# Possible orderings with constraints

Given variables {A, B, ,,,,,Z} We want to sort these varibles according to given constraints.

The constrains are in below format:

X Y Z

• meaning the third variable (Z) is not in the range between first and second variables (X, Y)
• X > Y or X > Y, we don't know. and Z can be greater than both X and Y or smaller than both which we don't know either
• for example XYZ, ZXY, YXZ, ZYX are all valid ordering given this constraint
• We are given at least 200 of such constraints such as:
A B C
E B K
X Y Z

....

We want to generate possible orderings of {A, B, ,,,,,Z} as many as possible Also the algorithm has to be faster than O(N!) (N is the number of variables)
I'm not sure how can I approach this problem, we don't have to generate all possible ordering but the more the better.

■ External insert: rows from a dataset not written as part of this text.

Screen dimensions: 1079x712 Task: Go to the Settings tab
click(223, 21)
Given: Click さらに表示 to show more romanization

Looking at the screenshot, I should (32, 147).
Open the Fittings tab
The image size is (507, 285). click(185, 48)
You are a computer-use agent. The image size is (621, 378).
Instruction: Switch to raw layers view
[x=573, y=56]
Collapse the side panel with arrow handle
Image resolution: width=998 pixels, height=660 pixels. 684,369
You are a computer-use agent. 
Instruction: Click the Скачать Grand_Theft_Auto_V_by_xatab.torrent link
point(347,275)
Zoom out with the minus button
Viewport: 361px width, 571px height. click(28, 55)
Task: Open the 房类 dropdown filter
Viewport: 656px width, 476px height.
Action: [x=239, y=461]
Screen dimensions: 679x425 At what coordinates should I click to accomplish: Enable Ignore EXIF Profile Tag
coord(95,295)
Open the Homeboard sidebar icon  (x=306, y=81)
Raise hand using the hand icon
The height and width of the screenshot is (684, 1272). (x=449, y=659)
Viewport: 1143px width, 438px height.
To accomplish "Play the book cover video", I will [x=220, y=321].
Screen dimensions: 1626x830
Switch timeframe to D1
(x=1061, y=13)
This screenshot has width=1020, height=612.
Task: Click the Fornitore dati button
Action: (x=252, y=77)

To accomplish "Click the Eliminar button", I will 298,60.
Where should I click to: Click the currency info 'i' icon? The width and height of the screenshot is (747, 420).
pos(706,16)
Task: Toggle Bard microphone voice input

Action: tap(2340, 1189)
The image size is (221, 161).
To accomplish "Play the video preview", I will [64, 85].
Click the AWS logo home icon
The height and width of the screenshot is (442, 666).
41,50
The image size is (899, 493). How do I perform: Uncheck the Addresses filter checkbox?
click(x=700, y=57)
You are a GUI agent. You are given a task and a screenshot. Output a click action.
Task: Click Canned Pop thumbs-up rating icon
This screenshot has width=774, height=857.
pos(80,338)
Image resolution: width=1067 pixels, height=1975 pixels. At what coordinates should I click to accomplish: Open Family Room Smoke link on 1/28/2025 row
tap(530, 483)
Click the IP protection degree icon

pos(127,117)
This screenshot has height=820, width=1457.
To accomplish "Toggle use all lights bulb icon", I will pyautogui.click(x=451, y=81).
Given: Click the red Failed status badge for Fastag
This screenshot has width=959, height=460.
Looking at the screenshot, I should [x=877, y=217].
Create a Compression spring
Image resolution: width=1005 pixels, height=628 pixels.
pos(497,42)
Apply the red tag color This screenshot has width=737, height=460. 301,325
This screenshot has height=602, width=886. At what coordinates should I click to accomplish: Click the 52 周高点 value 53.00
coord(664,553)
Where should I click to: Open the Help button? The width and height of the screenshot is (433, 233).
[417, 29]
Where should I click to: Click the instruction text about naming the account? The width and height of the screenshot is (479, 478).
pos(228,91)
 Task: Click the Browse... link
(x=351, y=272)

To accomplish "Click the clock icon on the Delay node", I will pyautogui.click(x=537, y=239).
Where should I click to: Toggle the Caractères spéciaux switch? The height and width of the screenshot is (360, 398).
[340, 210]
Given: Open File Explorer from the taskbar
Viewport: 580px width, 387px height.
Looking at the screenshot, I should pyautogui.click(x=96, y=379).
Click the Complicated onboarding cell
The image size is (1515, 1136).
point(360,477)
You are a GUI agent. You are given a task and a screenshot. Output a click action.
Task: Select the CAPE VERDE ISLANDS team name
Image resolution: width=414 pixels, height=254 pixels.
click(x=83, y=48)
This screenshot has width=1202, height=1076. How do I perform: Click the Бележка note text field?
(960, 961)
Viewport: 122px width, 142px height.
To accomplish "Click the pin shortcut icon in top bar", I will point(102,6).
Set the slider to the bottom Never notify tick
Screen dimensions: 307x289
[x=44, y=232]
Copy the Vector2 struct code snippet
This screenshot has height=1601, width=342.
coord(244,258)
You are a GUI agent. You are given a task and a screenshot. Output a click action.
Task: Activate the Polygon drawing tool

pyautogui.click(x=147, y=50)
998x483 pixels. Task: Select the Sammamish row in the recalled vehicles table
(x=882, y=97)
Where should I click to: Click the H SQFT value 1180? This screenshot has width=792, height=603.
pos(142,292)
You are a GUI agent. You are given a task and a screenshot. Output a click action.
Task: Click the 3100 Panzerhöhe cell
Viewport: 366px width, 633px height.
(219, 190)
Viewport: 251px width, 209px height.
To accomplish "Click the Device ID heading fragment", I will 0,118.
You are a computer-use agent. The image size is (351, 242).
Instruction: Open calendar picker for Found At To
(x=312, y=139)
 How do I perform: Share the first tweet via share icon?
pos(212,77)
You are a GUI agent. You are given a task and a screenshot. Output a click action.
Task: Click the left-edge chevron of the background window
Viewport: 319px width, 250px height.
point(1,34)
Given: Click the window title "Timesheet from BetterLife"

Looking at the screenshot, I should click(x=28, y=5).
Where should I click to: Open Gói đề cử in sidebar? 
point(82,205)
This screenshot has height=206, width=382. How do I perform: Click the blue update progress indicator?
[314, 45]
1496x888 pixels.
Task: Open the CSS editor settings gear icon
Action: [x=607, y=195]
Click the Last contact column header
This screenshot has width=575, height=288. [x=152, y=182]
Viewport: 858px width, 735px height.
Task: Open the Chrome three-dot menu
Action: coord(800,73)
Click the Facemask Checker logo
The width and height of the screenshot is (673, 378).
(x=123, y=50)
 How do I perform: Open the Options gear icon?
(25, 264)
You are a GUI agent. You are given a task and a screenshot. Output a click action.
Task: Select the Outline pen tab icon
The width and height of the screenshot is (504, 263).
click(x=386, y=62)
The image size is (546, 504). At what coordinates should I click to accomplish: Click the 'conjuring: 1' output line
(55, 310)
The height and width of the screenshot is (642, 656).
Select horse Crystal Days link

• What have you tried? Where did you get stuck? Where have you encounter this task? – Evil Nov 22 '17 at 3:44
• Can you credit the source where you encountered this problem? – D.W. Nov 22 '17 at 5:20

This may not directly answer your question, but can help. The problem you are looking at is complement to the Betweenness (https://en.wikipedia.org/wiki/Betweenness) problem. In your problem, for the constraint $X,Y,Z$ you do not want to generate sequences where-: 1. no sub-sequence beginning with X and ending with Y contains Z somewhere in between or 2. sub-sequence beginning with Y and ending with X contains Z somewhere in between. For the betweenness problem wit variables $X, Y, Z$ and constraint $X, Z, Y$ means $X, Z, Y$ and $Y, Z, X$ are the only valid solutions. So, one can look at efficient solution techniques for the betweenness problem and simply remove all those solutions to the betweenness problem from the $N!$ possible orderings.